Another study author, Jill Sheppard of the ANU, said voters swung to the Coalition on the economy, tax and leadership, while they swung to Labor on the environment.

“What the study shows is that a key concern for voters was the economy. And this is what tipped the balance in favour of the Coalition,” she said in a statement for the public launch of the report on Monday.

A series of charts to accompany the report reveals the changes in the electorate over decades, with 36 per cent of voters described as “stable Liberal-Nationals” supporters in 1967 compared with only 17 per cent today, with a similar trend for Labor.

Asked if they believed people in government could be trusted, 51 per cent agreed in 1969 compared with 25 per cent in 2019.

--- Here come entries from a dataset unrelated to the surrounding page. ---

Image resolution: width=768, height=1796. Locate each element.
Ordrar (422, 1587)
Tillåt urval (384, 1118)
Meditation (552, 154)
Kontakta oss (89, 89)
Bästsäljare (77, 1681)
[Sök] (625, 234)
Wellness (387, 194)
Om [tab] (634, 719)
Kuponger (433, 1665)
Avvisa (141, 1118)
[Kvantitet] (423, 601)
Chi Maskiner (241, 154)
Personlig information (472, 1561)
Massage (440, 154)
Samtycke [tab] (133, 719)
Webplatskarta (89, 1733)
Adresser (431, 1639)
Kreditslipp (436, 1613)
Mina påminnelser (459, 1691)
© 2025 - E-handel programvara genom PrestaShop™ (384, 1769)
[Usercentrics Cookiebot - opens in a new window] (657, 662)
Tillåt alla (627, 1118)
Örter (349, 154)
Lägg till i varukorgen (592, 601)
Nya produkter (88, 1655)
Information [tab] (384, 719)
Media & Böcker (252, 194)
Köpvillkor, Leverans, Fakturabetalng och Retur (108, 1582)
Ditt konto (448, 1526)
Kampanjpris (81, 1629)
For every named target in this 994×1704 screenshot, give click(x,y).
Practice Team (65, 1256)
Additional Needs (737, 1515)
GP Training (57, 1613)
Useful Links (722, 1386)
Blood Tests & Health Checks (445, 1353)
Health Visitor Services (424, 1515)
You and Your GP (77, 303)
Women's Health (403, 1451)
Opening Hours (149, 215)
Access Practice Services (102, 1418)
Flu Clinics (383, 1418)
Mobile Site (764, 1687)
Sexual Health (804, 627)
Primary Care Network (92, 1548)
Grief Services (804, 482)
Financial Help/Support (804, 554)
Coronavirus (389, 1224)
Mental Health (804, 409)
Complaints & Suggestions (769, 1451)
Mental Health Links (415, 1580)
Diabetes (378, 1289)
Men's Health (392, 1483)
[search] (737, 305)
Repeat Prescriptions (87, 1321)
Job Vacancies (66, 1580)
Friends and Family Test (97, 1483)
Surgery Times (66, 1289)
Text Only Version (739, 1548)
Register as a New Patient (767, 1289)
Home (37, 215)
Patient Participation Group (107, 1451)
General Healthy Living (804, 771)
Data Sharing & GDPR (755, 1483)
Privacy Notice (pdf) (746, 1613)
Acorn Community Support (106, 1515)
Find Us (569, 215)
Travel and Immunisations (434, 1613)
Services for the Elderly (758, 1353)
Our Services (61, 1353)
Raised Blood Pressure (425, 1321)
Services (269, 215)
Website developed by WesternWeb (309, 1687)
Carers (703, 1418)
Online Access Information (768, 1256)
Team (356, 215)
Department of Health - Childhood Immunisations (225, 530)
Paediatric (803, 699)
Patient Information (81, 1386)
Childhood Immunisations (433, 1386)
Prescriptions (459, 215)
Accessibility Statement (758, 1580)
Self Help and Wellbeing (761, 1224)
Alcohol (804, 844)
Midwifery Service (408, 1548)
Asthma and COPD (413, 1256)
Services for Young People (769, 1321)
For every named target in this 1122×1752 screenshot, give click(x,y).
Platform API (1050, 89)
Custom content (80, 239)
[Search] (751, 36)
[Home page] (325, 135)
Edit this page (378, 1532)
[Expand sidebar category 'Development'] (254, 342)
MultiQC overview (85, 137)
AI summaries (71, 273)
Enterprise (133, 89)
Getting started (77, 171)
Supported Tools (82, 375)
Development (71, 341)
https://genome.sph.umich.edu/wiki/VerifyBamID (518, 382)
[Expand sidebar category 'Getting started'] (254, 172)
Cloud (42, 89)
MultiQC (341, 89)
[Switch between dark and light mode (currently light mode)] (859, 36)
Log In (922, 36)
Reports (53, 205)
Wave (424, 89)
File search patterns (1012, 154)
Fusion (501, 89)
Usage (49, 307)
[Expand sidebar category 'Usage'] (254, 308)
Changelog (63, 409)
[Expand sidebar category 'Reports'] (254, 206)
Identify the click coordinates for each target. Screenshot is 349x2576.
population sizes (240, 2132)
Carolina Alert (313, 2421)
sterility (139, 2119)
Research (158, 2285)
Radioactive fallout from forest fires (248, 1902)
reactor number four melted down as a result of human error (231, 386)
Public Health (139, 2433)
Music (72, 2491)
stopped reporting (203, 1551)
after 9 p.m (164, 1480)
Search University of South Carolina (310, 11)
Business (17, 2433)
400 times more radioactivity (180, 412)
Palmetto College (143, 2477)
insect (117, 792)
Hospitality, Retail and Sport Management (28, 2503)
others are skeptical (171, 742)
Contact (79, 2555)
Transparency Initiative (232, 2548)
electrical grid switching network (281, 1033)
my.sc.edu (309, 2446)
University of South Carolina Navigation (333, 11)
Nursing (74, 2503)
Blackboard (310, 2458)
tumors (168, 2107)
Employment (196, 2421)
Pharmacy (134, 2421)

While 49 per cent agreed with the proposition that “people in government look after themselves” in 1969, this climbed to 75 per cent five decades later. It has risen in every election since 2007.

Support for a republic is at 49 per cent, down from 66 per cent in 1996, and voters appear more concerned about big business than the unions.

When respondents were asked whether unions and big business had too much power, the result in 1990 was 62 per cent “yes” for both. In 2019, however, 76 per cent said big business had too much power but only 42 per cent said the same for the unions.

Concerns about global warming have steadily increased, with 68 per cent naming it a “serious threat” compared with 55 per cent in 2010.

Opinions on China have shifted dramatically. Only 8 per cent agreed in 2004 that China was “very likely” to be a security threat to Australia but this climbed to 32 per cent this year. Another 43 per cent said this was “fairly likely”.

Trust in the United States has fallen sharply, with 69 per cent saying this year the country could be trusted to come to Australia’s defence, down from 80 per cent at the last election. Support for the US alliance is roughly steady at 85 per cent.